World’s smallest storage device writes information atom by atom

Storage density of 500 terabits per square inch --- 500 times better than the best commercial hard disk drive
July 18, 2016

STM scan (96 nm wide, 126 nm tall) of the 1 kB memory, written to a section of Feynman’s lecture, “There’s Plenty of Room at the Bottom” (credit: TU Delft/Ottelab)

Scientists at Kavli Institute of Nanoscience at Delft University have built a nanoscale data storage device containing 1 kilobyte (8,000 bits) with a storage density of 500 terabits per square inch (Tbpsi) — 500 times denser than the best commercial hard disk drive currently available. Each bit is represented by the position of one single chlorine atom.

“In theory, this storage density would allow all books ever created by humans to be written on a single post stamp,” says lead scientist Sander Otte. The research is reported today (Monday July 18) in Nature Nanotechnology.

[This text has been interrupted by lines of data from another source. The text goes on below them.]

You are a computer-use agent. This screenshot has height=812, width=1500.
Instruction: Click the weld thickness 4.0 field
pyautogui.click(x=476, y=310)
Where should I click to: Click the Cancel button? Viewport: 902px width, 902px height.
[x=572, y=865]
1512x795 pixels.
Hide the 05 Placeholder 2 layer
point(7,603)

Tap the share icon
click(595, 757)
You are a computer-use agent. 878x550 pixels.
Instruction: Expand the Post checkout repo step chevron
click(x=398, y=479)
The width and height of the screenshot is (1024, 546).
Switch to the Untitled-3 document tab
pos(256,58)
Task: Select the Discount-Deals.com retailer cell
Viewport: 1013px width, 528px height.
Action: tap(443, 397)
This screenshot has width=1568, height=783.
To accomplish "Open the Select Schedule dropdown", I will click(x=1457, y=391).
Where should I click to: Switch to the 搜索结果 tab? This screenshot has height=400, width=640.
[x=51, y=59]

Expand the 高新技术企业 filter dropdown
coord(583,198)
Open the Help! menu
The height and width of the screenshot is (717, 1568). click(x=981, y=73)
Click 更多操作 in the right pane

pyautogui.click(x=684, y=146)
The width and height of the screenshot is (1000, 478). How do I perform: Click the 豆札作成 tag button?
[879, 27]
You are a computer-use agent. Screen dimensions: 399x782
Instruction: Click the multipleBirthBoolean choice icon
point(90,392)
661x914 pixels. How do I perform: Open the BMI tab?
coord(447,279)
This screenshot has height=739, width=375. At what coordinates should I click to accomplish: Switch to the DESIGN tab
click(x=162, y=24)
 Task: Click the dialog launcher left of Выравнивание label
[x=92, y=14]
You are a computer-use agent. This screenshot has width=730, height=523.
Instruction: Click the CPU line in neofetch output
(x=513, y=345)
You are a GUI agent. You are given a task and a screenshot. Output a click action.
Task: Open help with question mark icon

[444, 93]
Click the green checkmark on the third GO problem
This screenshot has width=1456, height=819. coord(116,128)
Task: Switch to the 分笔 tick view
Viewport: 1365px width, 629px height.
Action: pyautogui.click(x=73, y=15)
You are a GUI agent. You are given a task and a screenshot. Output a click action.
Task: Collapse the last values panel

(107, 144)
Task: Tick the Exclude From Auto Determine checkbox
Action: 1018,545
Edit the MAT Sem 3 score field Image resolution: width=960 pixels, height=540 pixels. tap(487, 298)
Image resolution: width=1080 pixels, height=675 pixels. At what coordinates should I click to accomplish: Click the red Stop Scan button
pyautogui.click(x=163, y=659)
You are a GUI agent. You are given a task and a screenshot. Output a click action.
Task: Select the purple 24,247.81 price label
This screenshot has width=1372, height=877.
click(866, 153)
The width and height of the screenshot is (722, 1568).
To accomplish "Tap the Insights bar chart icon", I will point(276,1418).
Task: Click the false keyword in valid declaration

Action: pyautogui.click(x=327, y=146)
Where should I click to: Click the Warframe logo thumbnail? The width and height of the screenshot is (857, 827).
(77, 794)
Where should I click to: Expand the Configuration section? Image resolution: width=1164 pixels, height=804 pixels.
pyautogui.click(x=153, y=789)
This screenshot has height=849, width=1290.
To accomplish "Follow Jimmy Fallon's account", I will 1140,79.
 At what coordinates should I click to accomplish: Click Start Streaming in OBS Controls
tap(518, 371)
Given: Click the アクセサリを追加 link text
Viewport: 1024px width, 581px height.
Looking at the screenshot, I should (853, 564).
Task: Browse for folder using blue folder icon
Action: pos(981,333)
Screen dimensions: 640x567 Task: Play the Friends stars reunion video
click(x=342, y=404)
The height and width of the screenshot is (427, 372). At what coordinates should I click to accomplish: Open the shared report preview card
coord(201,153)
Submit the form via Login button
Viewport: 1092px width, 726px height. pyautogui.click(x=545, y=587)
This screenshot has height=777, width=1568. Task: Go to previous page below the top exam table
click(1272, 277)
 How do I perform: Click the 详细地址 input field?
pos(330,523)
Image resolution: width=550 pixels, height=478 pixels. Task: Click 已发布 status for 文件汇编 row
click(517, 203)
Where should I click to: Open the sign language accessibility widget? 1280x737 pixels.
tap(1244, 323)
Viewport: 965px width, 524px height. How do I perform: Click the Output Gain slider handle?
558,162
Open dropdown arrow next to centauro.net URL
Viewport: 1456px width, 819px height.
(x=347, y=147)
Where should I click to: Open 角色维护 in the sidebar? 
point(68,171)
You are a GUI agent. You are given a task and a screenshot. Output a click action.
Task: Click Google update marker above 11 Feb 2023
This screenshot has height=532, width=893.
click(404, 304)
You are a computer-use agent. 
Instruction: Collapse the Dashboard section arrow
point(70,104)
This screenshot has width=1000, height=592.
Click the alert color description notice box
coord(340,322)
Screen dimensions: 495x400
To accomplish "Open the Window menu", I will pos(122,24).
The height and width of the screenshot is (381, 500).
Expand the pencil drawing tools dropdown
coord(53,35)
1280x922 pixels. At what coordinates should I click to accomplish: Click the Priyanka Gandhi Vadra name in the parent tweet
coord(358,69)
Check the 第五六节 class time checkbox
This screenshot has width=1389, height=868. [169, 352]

Every day, modern society creates more than a billion gigabytes of new data. To store all this data, it is increasingly important that each single bit occupies as little space as possible.

In 1959, physicist Richard Feynman challenged his colleagues to engineer the world at the smallest possible scale. In his famous lecture There’s Plenty of Room at the Bottom, he speculated that if we had a platform allowing us to arrange individual atoms in an exact orderly pattern, it would be possible to store one piece of information per atom. To honor the visionary Feynman, Otte and his team have coded a section of Feynman’s lecture on an area 100 nanometers wide.

“Sliding puzzle” scheme

Atomic data storage scheme (credit: Kavli Institute of Nanoscience)

The team used a scanning tunneling microscope (STM), in which a sharp needle probes the atoms of a surface, one by one. With these probes scientists can see atoms and push them around. “You could compare it  to a sliding puzzle,” Otte explains. “Every bit consists of two positions on a surface of copper atoms, and one chlorine atom that we can slide back and forth between these two positions. If the chlorine atom is in the top position, there is a hole beneath it — we call this a 1. If the hole is in the top position and the chlorine atom is therefore on the bottom, then the bit is a 0.”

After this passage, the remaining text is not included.